Nietzsche e o Super-Homem: Uma Análise Crítica e Moral

Classificado em Filosofia e Ética

Escrito em em português com um tamanho de 2,38 KB

Em sua Genealogia da Moral, Nietzsche descreve como os fortes e nobres se comportam como aves de rapina perante os mais fracos. Ele argumenta que a dor, a miséria e a exploração dos oprimidos são justificadas pela própria natureza da força e da alegria, elementos irredutíveis que não precisam de validação externa. Contudo, considero que não podemos culpar a ave de rapina por se alimentar, mas devemos questionar o homem que, dotado de liberdade, não restringe condutas que geram prejuízo ao próximo.

O Conceito de Super-Homem

Para mim, o Übermensch (Super-Homem) de Nietzsche deveria ser uma meta real de autossuficiência. Diferente dos escravos, prisioneiros do ressentimento e da vingança, o verdadeiro Super-Homem seria um espírito puro, autorreferencial, que não precisa construir sua felicidade sobre a infelicidade alheia. Raskólnikov, de Crime e Castigo de Dostoiévski, falha em ser um Super-Homem não pelo arrependimento, mas por depender de propósitos que envolvem terceiros.

  • Meta reguladora: O Super-Homem deve ser visto como um ideal de conduta.
  • Crítica social: A moralidade de escravos não venceu totalmente; o "Anel de Giges" ainda é uma realidade cotidiana onde muitos satisfazem instintos sem penalidades.
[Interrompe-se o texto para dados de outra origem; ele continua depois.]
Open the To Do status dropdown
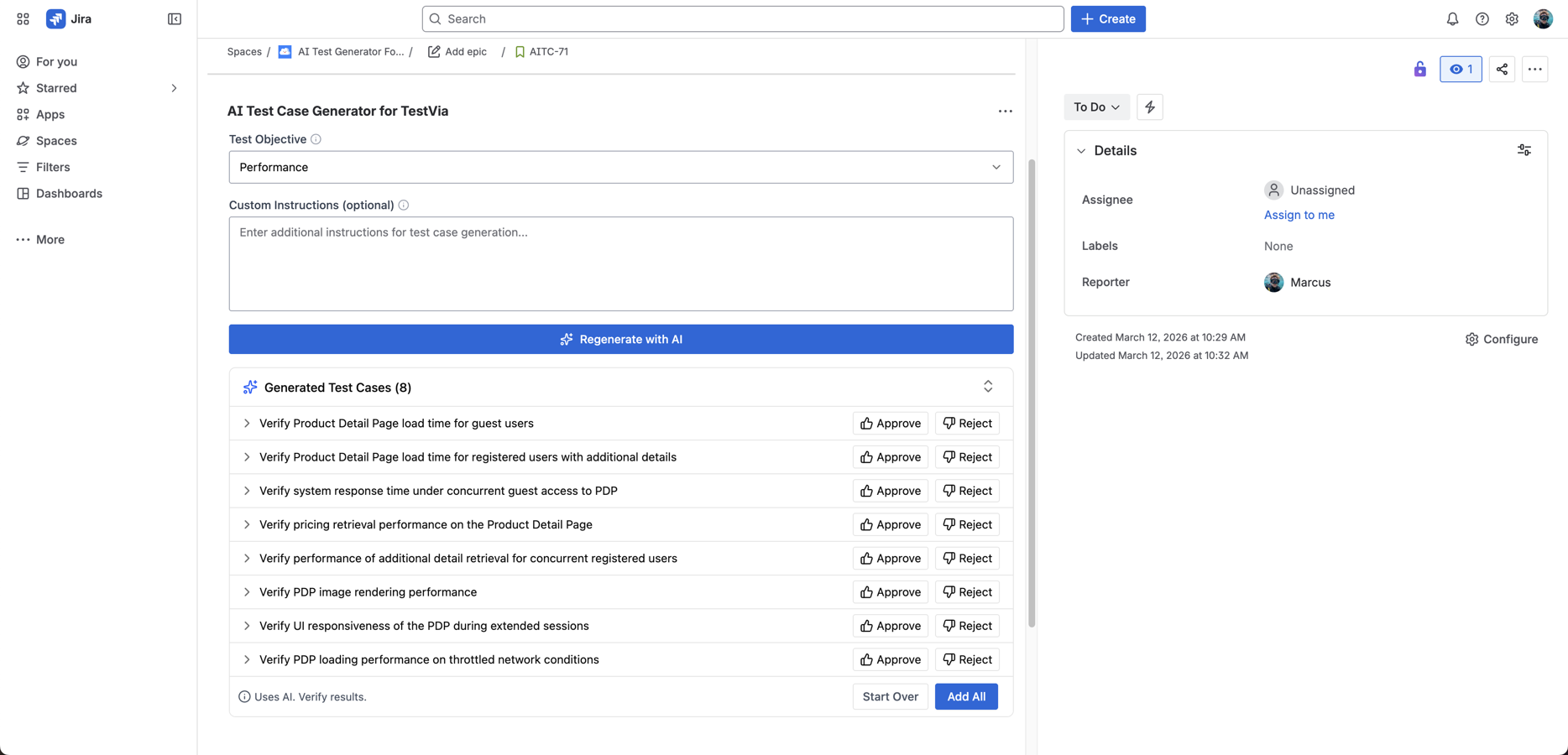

Nietzsche versus Kant: O Confronto Moral

Nietzsche critica a moral kantiana, especialmente o seu formalismo. Enquanto Kant buscava na consciência moral e no imperativo categórico uma base para a liberdade e a imortalidade, Nietzsche via nisso uma exaltação da fraqueza e uma depreciação da força vital.

Pontos de divergência:

  • Formalismo: Para Nietzsche, a ideia de que ações humanas são universais e equivalentes é falsa.
  • Virtude: A virtude deve ser a força que impulsiona o indivíduo ao seu ponto mais alto, não uma ferramenta de homogeneização social.

Opinião Pessoal

Concordo com Nietzsche que valores como a auto-estima, a energia incansável e o amor à vida são forças motrizes que elevam o indivíduo. Em contrapartida, a resignação e a auto-piedade são elementos que estagnam a sociedade. Como aponta Fernando Savater, o Super-Homem nietzschiano não é responsável pela fraqueza alheia e possui o direito legítimo de buscar sua própria felicidade.